By Yogendra
First publised on 2021-04-14 07:35:38
Pagglait (now streaming on Netflix) is a social drama that touches upon many issues with subtlety, satire and dry humour. The biggest things going for it is that director Umesh Bist does not preach but shows situations and reactions and lets the viewer draw his or her own conclusions. The main drawback it suffers from is that characters are not given depth and some issues are just briefly touched. To be fair to Bist, not all can be probed deeply in a film that tells a particular story.

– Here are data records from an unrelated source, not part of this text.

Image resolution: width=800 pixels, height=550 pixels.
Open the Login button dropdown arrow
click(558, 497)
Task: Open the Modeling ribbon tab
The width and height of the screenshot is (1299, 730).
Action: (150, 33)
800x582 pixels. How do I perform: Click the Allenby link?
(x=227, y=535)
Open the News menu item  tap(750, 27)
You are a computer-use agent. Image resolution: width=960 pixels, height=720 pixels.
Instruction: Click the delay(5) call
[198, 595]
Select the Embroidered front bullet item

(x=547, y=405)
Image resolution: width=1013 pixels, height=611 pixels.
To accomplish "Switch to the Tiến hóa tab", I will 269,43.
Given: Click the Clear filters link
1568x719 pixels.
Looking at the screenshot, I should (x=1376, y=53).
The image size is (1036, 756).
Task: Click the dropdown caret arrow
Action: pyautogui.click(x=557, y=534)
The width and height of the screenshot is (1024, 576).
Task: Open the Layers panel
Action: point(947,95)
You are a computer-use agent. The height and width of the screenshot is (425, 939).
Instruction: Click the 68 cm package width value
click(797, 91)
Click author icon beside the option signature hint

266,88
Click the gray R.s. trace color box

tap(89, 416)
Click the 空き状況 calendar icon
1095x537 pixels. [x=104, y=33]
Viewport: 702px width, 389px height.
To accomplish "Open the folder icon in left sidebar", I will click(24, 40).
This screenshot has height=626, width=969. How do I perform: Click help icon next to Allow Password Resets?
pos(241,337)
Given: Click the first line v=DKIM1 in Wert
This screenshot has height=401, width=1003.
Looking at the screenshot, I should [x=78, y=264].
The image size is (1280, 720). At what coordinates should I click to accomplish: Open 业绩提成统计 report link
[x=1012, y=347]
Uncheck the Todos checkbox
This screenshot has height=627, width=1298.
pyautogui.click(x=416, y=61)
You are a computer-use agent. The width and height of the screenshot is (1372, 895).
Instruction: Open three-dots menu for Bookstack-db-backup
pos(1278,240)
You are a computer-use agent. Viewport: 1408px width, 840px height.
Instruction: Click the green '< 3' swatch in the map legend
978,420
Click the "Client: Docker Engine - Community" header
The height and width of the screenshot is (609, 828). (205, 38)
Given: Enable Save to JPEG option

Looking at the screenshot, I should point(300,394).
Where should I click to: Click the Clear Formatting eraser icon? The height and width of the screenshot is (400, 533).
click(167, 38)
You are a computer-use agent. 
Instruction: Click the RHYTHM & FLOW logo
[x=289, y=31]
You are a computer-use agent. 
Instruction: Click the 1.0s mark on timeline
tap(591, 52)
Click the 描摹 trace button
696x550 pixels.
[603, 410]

The story is Pagglait is simple at one level and complex at many others. Sandhya (Sanya Malhotra) loses her husband of five months but does not feel anything. Although the rest of the household is worried about her, she yearns for a Pepsi and a packet of 'chips'. The viewer gets to know that the couple did not get along and seldom spoke to each other. She was a misfit in the household. As the story unfolds, we get to see how greed makes people react in their own ways to the news that Sandhya's husband had made her the sole nominee to get Rs 50 lakhs of life insurance claim. We also see how the household discriminates against Sandhya's Muslim friend Nazia. Although tayyaji (Raghuvir Yadav) thinks nothing of having his daily peg, he scolds the younger brother of the deceased for smoking despite having performed the last rites of his brother. Greed is also shown as the underlying motive for the reactions of many members of the household.
At another level, the film is about self discovery. When Sandhya finds the picture of a Aakansha (Sayani Gupta) is her husband papers and comes to know that she was an office colleague, she needs to find everything about her husband's affair. She confronts Aakansha only to find out that her husband never cheated on her after the marriage. But when she sees that Aakansha has a flourishing career, it sets her thinking. In between, the change in her mother who first wanted to let her stay with her in-laws (we have two other daughters and have to think about their marriage, she tells her husband) but asks her to return with them after Sandhya gets Rs 50 lakhs, also shatters Sandhya. She makes up her mind to live life on her own terms.
Sanya Malhotra delivers a scintillating performance as a headstrong woman (she goes out with her friend to have golgappas and Pepsi even though the house is full of relatives who have come to mourn her husband's death) who is first not sure of her herself but quickly makes up her mind about what she wants in life. Sayani Gupta also impresses in her brief role. Shruti Sharma as Nazia puts in a good performance. All others, including senior actors like Ashutosh Rana, Raghuvir Yadav and Shheba Chaddha do full justice to their roles.